The move to real time also poses challenges for data quality, Hugg continued. “Immediacy and correctness are often difficult to manage at the same time. Many systems do a poor job of processing late and out-of-order data, preferring to collect mini-batches and process them whole. When latency is paramount, you see a return to the simpler request/response model of traditional services.” This requires technologies that can step up and compensate for these new sources of latency, such as in-memory caches, grids, and databases enabling real-time processing, Hugg explained.
Often, even cloud, with all its unlimited power, may not be the right fit for organizations seeking to get closer to real-time movement of information. For example, while the “movement of in-memory databases is fundamental to the applications, the truth is that deploying the infrastructure to support these uses outside of a data center or exclusively in a cloud is hard for real-world situations,” said Jason Andersen, VP of business line management at Stratus Technologies. “There is a need for a better infrastructure to protect real-time data at these edge locations.”

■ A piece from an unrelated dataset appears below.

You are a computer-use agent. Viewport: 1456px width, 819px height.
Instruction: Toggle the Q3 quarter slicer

Nowhere is the need for real-time and reduced latency felt more strongly than in efforts to leverage the Internet of Things (IoT). Capturing data in real time, tied to IoT, can be effective only with systems capable of cost-effectively handling large data volumes with very low latencies, said Joshi of Redis Labs. “Being able to implement adaptive applications powered by machine learning in real time is a critical aspiration for most enterprises, but real-time databases that can power such applications with built-in capabilities are most likely to make these aspirations a reality.” Joshi added that another critical force in making the data-driven enterprise a reality is the shift in hardware technology, which puts more cost-effective memory such as flash within reach of applications. “Datasets that can deliver the real-time performance of memory but with the cost-effectiveness of flash are likely to create a competitive edge for enterprise,” she said.

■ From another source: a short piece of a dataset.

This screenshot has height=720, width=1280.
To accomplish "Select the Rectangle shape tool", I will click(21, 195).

Metadata and Data Catalogs
Despite all the hype and excitement about data-driven, AI-savvy enterprises, there is a fundamental component of data management that managers are beginning to embrace: keeping track of data assets and making them discoverable to decision makers. With data streaming in from a wide variety of internal and external sources, there needs to be a way to intelligently track, archive, and identify what is available to decision makers and applications. Metadata repositories and data catalogs are the way this can be achieved. “People tend to focus on things like in-memory and other speed-and-feeds sorts of metrics when they think about real-time technologies,” said Joe Pasqua, executive VP at MarkLogic. “But that assumes you’ve got all the relevant data in one place and you’re just trying to serve it up quickly. That’s the easy part. The real enabler is making the data available in the first place. This is made possible by a strong metadata solution to describe what and where the data is, and a multi-model approach that allows access to the varied shapes, sizes, and formats of the data across your organization, including graphs, documents, rows, geospatial, and so on.”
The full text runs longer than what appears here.